TEXT:
::::::::::
Seit jenem 8. Juli 2014 ist Brasiliens fußballerische Ehre schwerst ramponiert. Die einzige Therapie dagegen ist der Sieg im Olympia-Finale bei den Heim-Spielen. "Die Leute wollen Gold", weiß auch Angreifer Gabriel Jesus um die riesige Erwartungshaltung seiner Landsleute. "Die Stimmung im Stadion wird besonders sein wegen dem, was bei der WM passiert ist", betonte Tormann Weverton. "Aber wir dürfen uns nicht davon ablenken lassen. Wir müssen an die Goldmedaille denken."
Schon beim 6:0-Triumph im Halbfinale gegen Honduras war das Maracana fast ausverkauft, die Stimmung aufgeladen. Gegen die Deutschen wird der legendäre "Fußball-Tempel" in Rio am Samstag ganz sicher restlos gefüllt sein. Ob das für die Brasilianer ein Vor- oder Nachteil sein wird, hängt vom Spielverlauf ab.
Riesiger Druck
Schon jetzt ist der Druck auf die jungen Spieler von Trainer Rogerio Micale riesig. Wie sehr der Heimvorteil auch zum Nachteil werden kann, hat die Gruppenphase gezeigt. Mit zwei torlosen Unentschieden gegen Südafrika und Irak war Brasilien ins Turnier gestartet, die Zuschauer hatten teilweise gepfiffen und ihr Team, das bei Olympia mit drei Ausnahmen aus U23-Spielern bestehen muss, gnadenlos ausgebuht.
Angelastet wurde dieser Stotterstart hauptsächlich Neymar. Der Kapitän redet seither nicht mehr öffentlich, dafür ist er auf dem Platz seit der K.o.-Phase immer stärker geworden. Für ihn ist die Revanche gegen Deutschland aus einem weiteren Grund besonders. Der Angreifer des FC Barcelona hatte das WM-Halbfinale 2014 wegen einer Verletzung verpasst. Im Endspiel am Sonntag will er deshalb beweisen, wie wertvoll er für die "Selecao" ist.
Monster Neymar
"Er ist ein Monster", sagt Micale über seinen wichtigsten Spieler. Umso beeindruckender ist aber die Ausgewogenheit der brasilianischen Offensive. Neymar, Gabriel Jesus und Luan haben alle bereits drei Treffer erzielt. "Wir spielen gemeinsam, als Gruppe. Das ist der Grund, warum wir darauf hoffen können, uns diesen großen Traum zu erfüllen", erklärte Micale.
::::::::::
AUFGABE:
Beantworte anhand des Textes über Brasiliens Olympia-Team:
(a) Gegen welche beiden Mannschaften spielte Brasilien in der Gruppenphase torlos unentschieden?
(b) Mit welchem Ergebnis gewann Brasilien das Halbfinale gegen Honduras?
(c) Welche drei Spieler haben bereits je drei Treffer erzielt?

BEREITGESTELLTES MATERIAL:
::::::::::
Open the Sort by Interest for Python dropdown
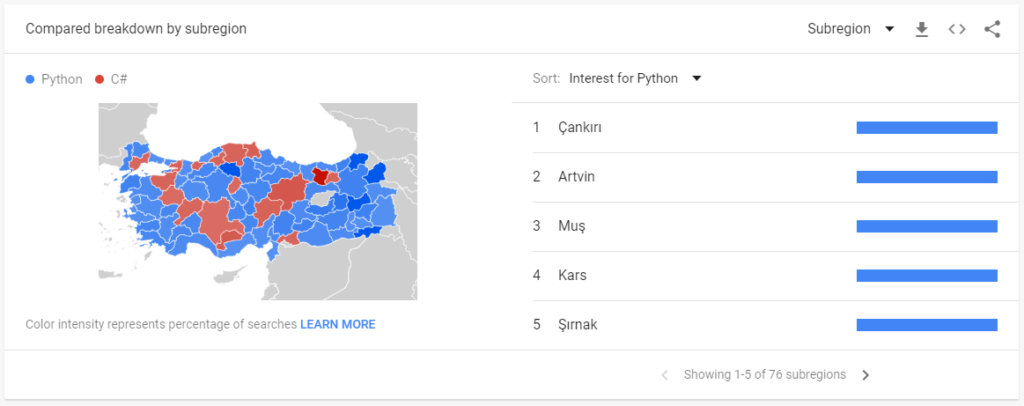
::::::::::
LÖSUNG:
(a) Gegen Südafrika und Irak.
(b) Mit 6:0.
(c) Neymar, Gabriel Jesus und Luan.